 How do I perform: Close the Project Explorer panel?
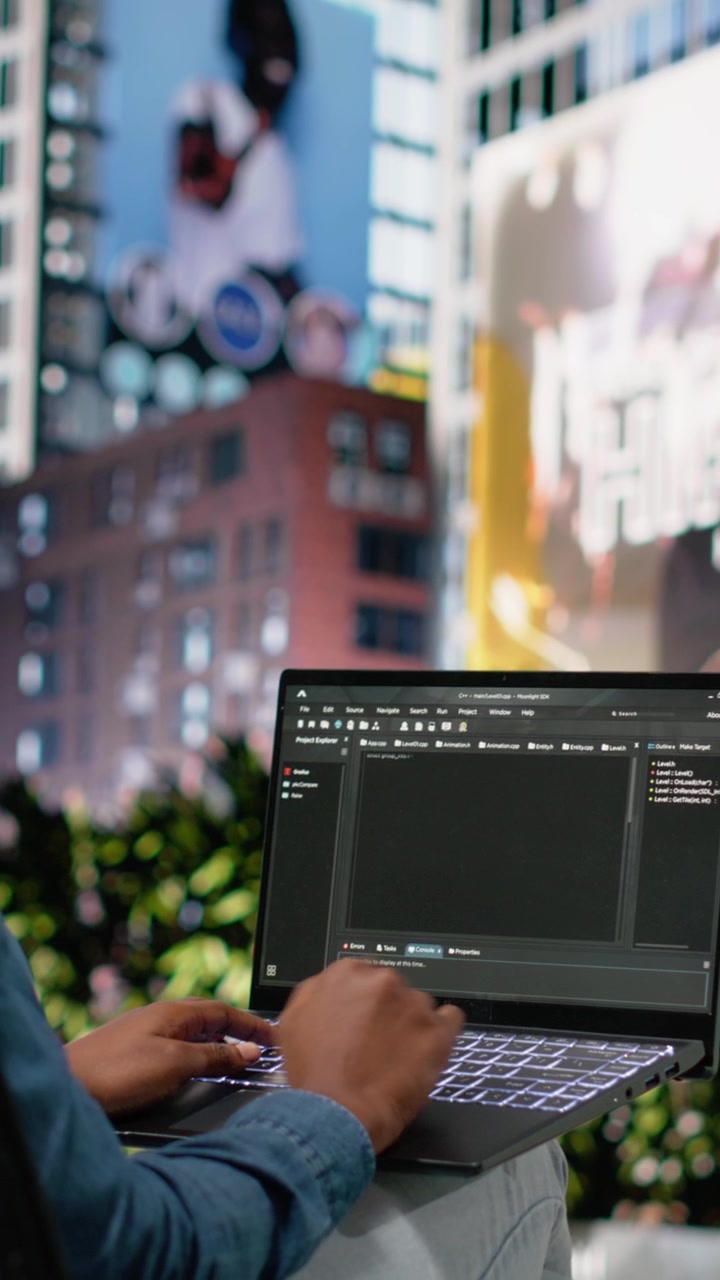pyautogui.click(x=346, y=740)
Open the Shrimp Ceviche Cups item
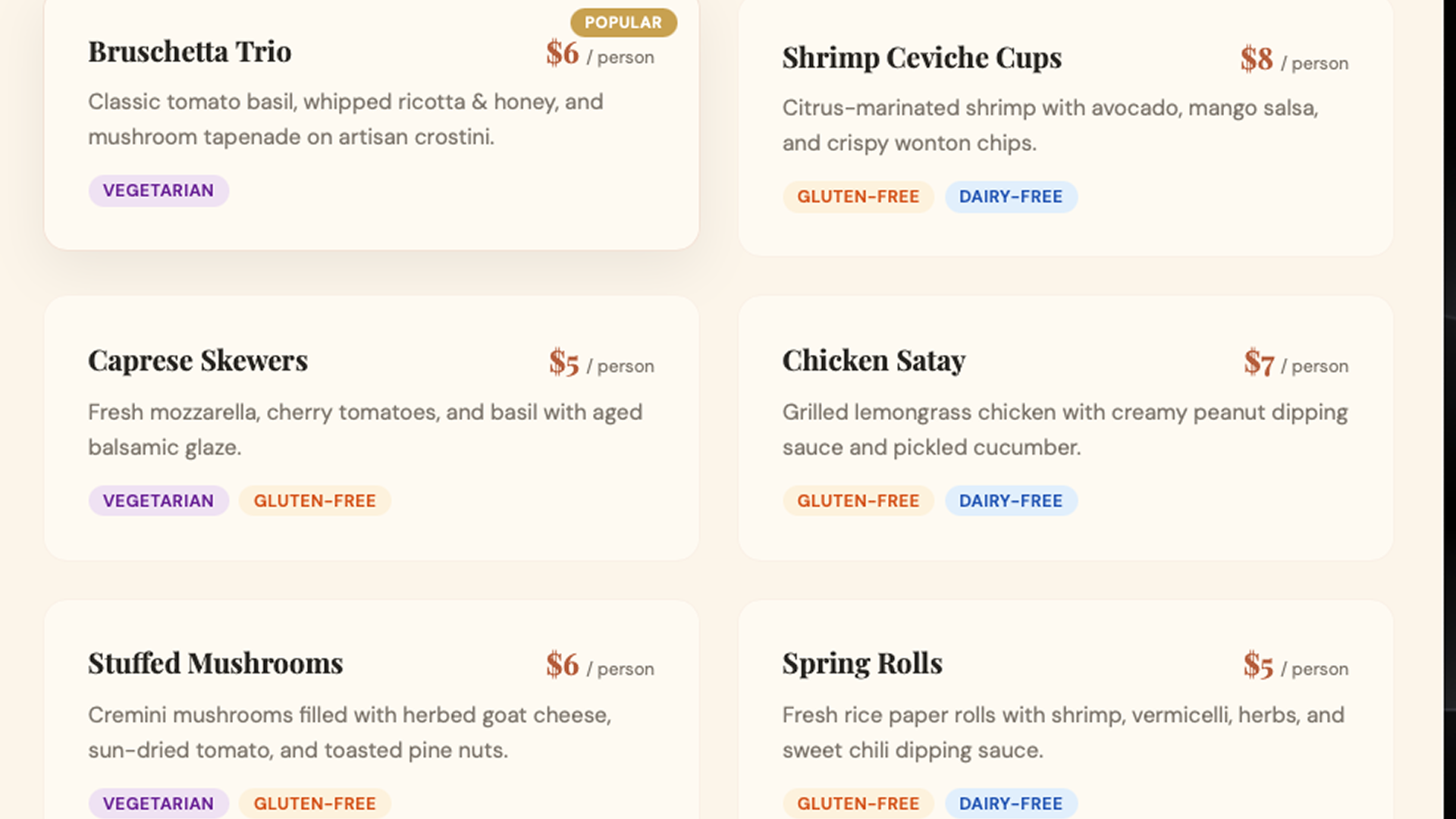 pos(921,57)
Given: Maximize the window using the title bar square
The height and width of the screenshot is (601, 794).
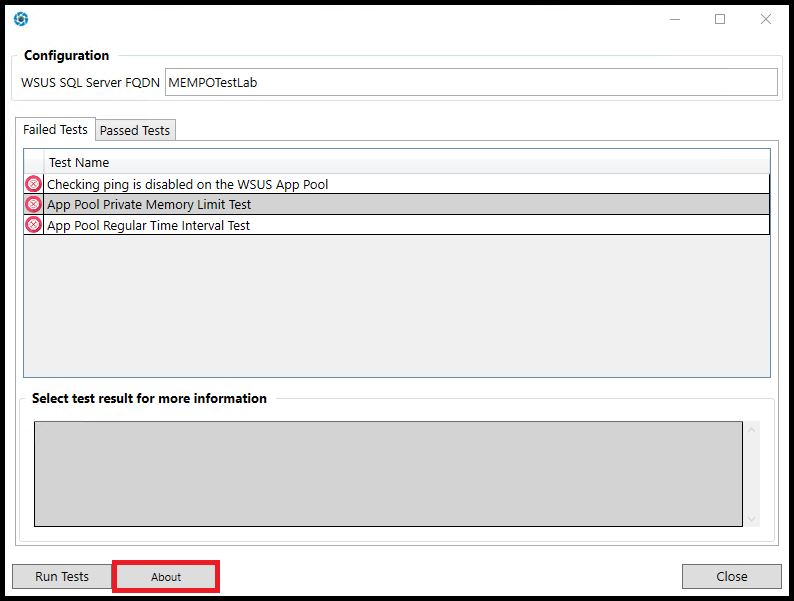Looking at the screenshot, I should click(x=720, y=19).
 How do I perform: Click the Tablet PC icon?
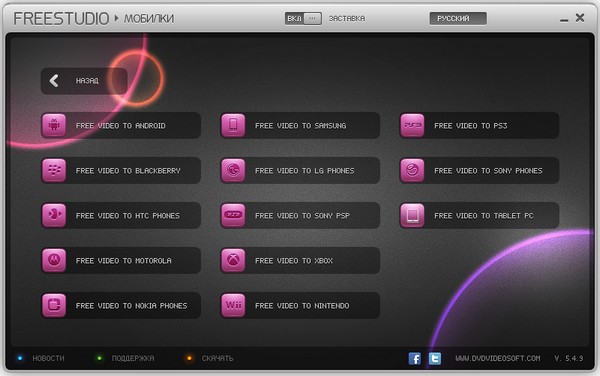412,215
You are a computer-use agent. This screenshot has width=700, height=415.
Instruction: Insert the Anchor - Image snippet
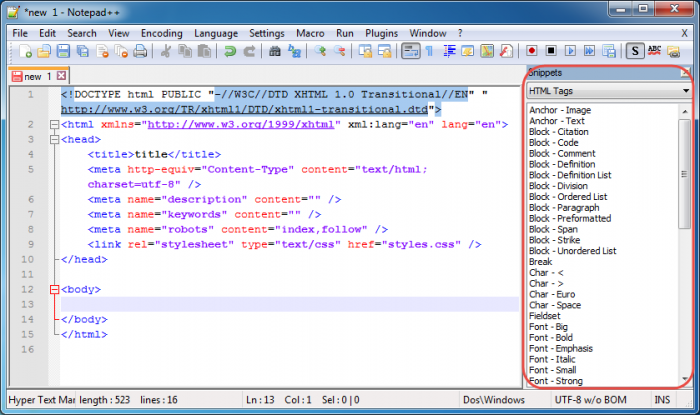[x=560, y=110]
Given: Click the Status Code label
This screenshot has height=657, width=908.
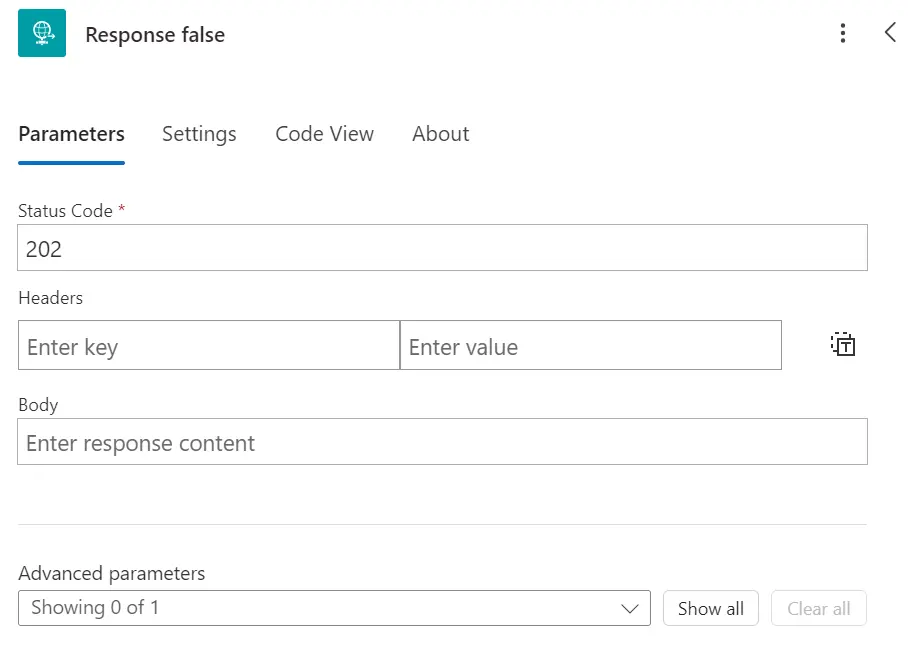Looking at the screenshot, I should [65, 211].
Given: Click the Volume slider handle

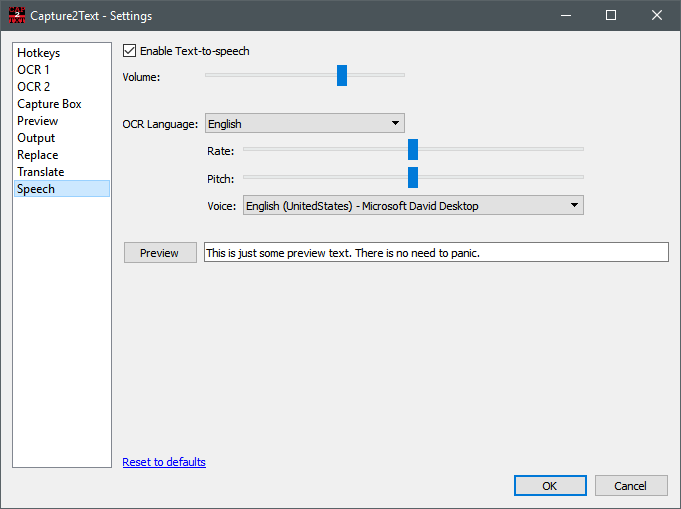Looking at the screenshot, I should point(342,75).
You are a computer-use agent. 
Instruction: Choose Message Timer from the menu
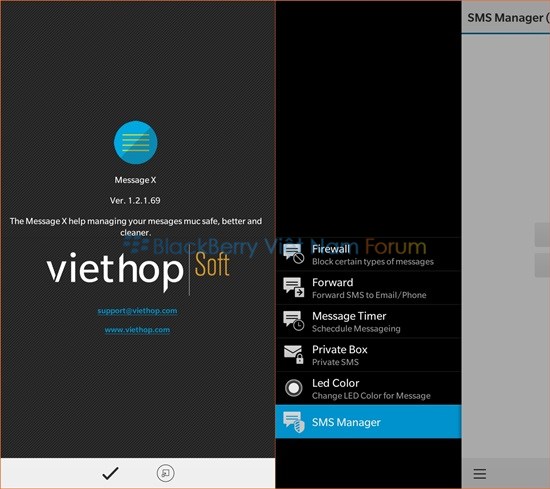(x=368, y=321)
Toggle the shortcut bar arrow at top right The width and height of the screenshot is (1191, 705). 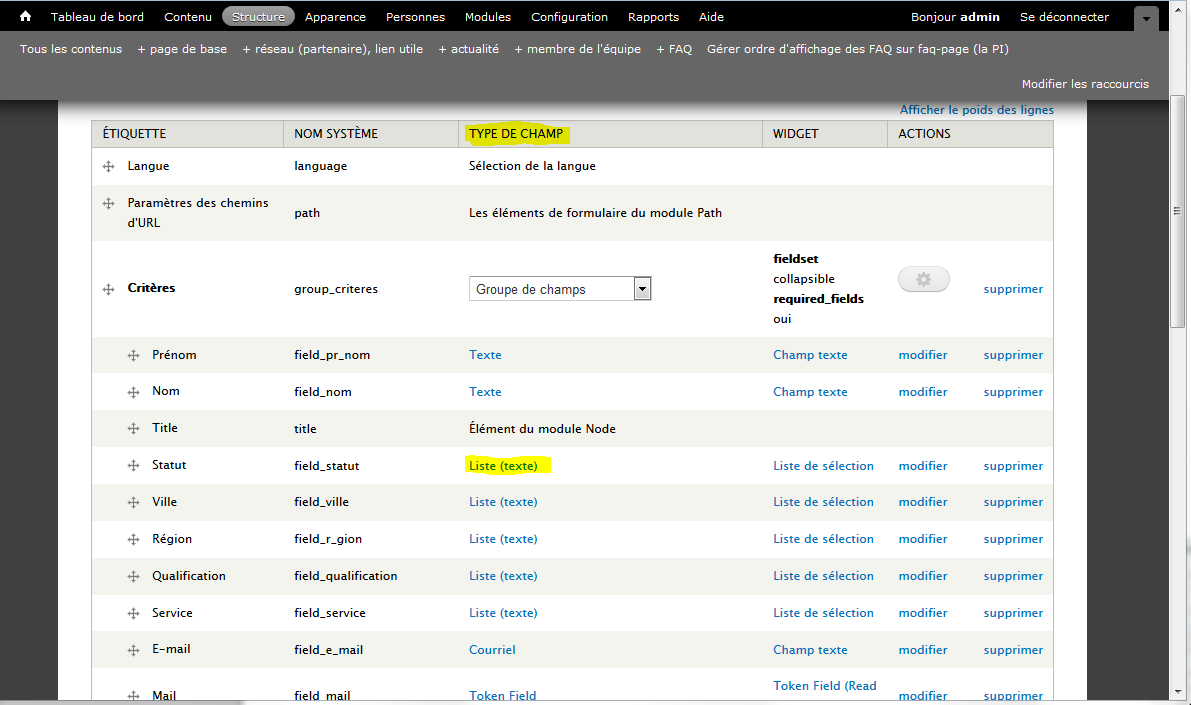(1146, 18)
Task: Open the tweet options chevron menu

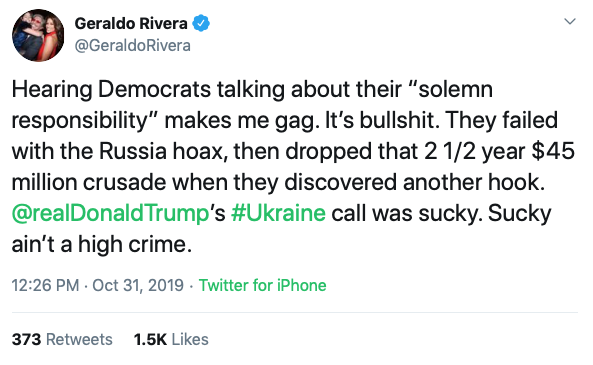Action: point(570,22)
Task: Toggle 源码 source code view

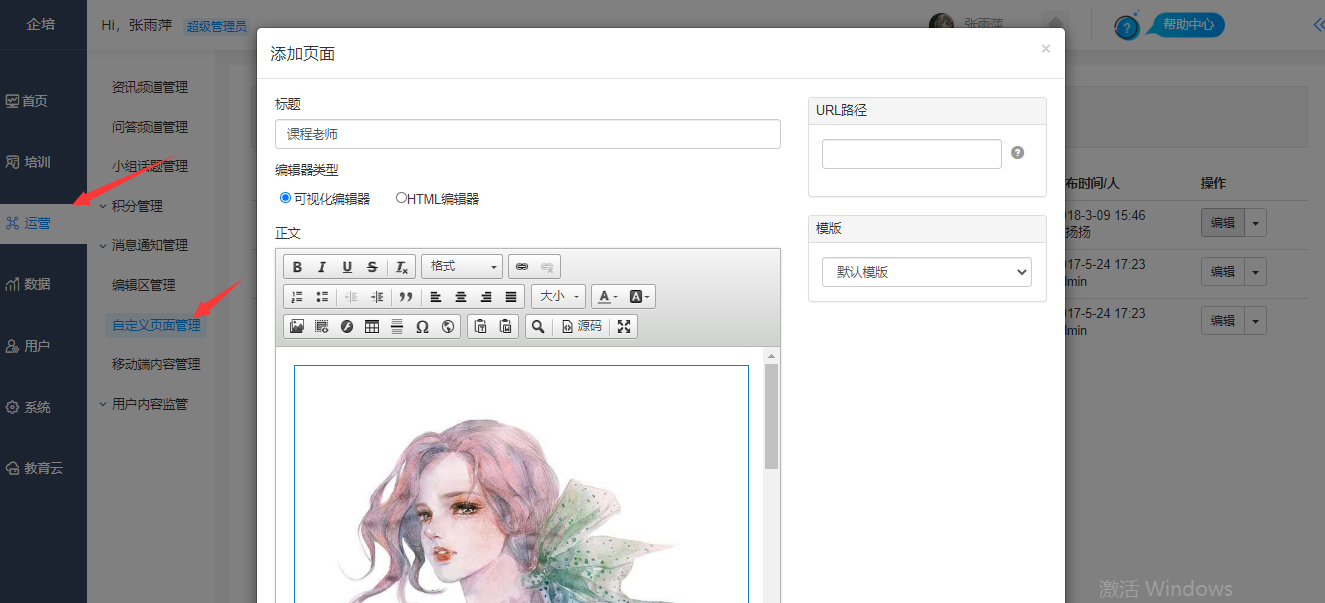Action: point(582,326)
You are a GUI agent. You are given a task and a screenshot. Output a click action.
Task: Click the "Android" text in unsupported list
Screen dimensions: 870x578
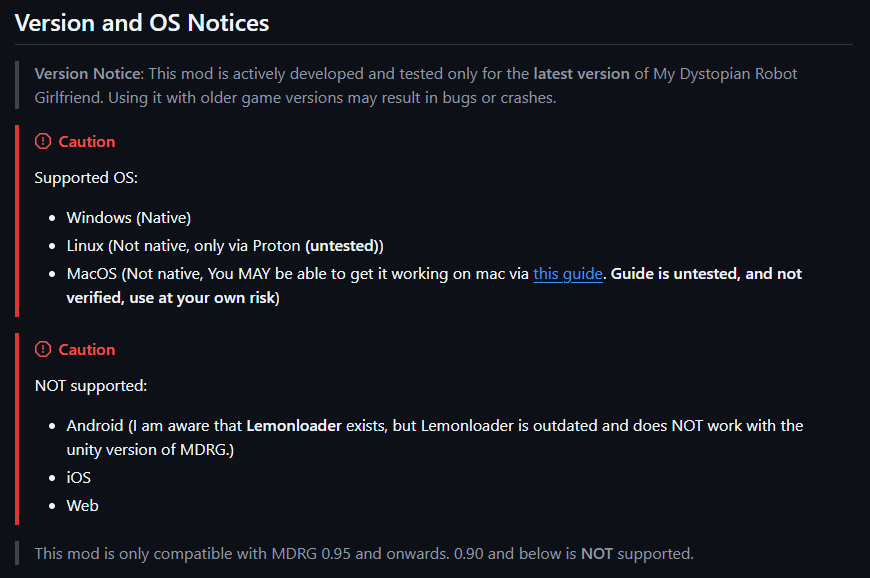pyautogui.click(x=95, y=425)
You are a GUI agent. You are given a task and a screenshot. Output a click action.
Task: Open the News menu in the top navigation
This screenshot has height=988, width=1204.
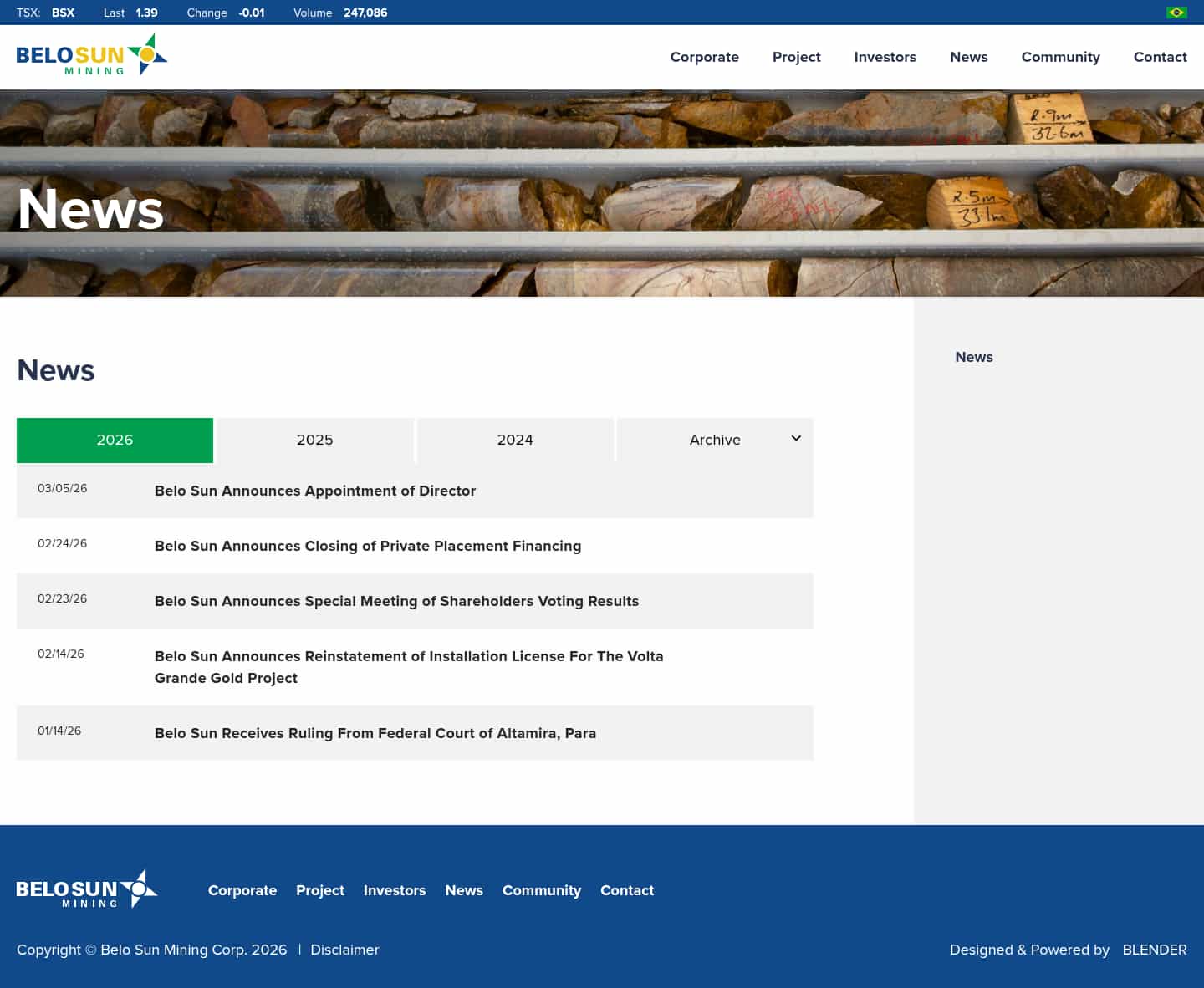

########################################

▶ _Activity_
Please print exactly the lines from the line containing "Task: Toggle 源码 source code view" through the end of the records above, both included, leaving out every picture.

▶ _Response area_
Task: Toggle 源码 source code view

Action: point(582,326)
You are a GUI agent. You are given a task and a screenshot. Output a click action.
Task: Click the "Android" text in unsupported list
Screen dimensions: 870x578
pyautogui.click(x=95, y=425)
You are a GUI agent. You are given a task and a screenshot. Output a click action.
Task: Open the News menu in the top navigation
This screenshot has height=988, width=1204.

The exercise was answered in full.